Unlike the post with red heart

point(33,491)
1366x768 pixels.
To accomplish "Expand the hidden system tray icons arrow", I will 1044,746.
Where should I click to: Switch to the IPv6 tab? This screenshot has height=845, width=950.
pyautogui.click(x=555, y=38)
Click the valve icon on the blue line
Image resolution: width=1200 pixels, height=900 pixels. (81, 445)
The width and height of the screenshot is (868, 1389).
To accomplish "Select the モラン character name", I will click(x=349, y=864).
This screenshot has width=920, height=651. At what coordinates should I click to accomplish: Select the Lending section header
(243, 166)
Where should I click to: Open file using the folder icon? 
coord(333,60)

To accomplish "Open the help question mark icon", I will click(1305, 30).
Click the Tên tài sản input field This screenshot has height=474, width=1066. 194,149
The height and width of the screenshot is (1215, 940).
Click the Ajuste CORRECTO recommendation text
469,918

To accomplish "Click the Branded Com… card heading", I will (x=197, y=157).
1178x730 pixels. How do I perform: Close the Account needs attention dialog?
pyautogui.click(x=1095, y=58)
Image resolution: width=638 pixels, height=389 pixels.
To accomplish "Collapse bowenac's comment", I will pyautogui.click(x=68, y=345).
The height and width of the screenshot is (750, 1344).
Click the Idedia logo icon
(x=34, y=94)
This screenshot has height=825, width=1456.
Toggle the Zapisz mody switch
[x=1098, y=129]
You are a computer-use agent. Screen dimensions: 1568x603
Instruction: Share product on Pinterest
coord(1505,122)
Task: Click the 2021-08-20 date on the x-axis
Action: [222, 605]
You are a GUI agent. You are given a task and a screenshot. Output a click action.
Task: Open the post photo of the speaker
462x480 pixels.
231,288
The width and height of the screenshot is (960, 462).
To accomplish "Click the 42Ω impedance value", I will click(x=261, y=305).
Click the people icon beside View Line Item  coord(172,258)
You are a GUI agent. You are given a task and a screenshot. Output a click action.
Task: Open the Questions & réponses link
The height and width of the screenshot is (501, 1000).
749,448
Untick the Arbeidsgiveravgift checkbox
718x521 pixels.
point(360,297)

** What you need to do **
In the listing above, find the line with "You are a computer-use" and set down that line and all after it exactly, through the final line.

** The answer **
You are a computer-use agent. Screen dimensions: 1568x603
Instruction: Share product on Pinterest
coord(1505,122)
Task: Click the 2021-08-20 date on the x-axis
Action: [222, 605]
You are a GUI agent. You are given a task and a screenshot. Output a click action.
Task: Open the post photo of the speaker
462x480 pixels.
231,288
The width and height of the screenshot is (960, 462).
To accomplish "Click the 42Ω impedance value", I will click(x=261, y=305).
Click the people icon beside View Line Item  coord(172,258)
You are a GUI agent. You are given a task and a screenshot. Output a click action.
Task: Open the Questions & réponses link
The height and width of the screenshot is (501, 1000).
749,448
Untick the Arbeidsgiveravgift checkbox
718x521 pixels.
point(360,297)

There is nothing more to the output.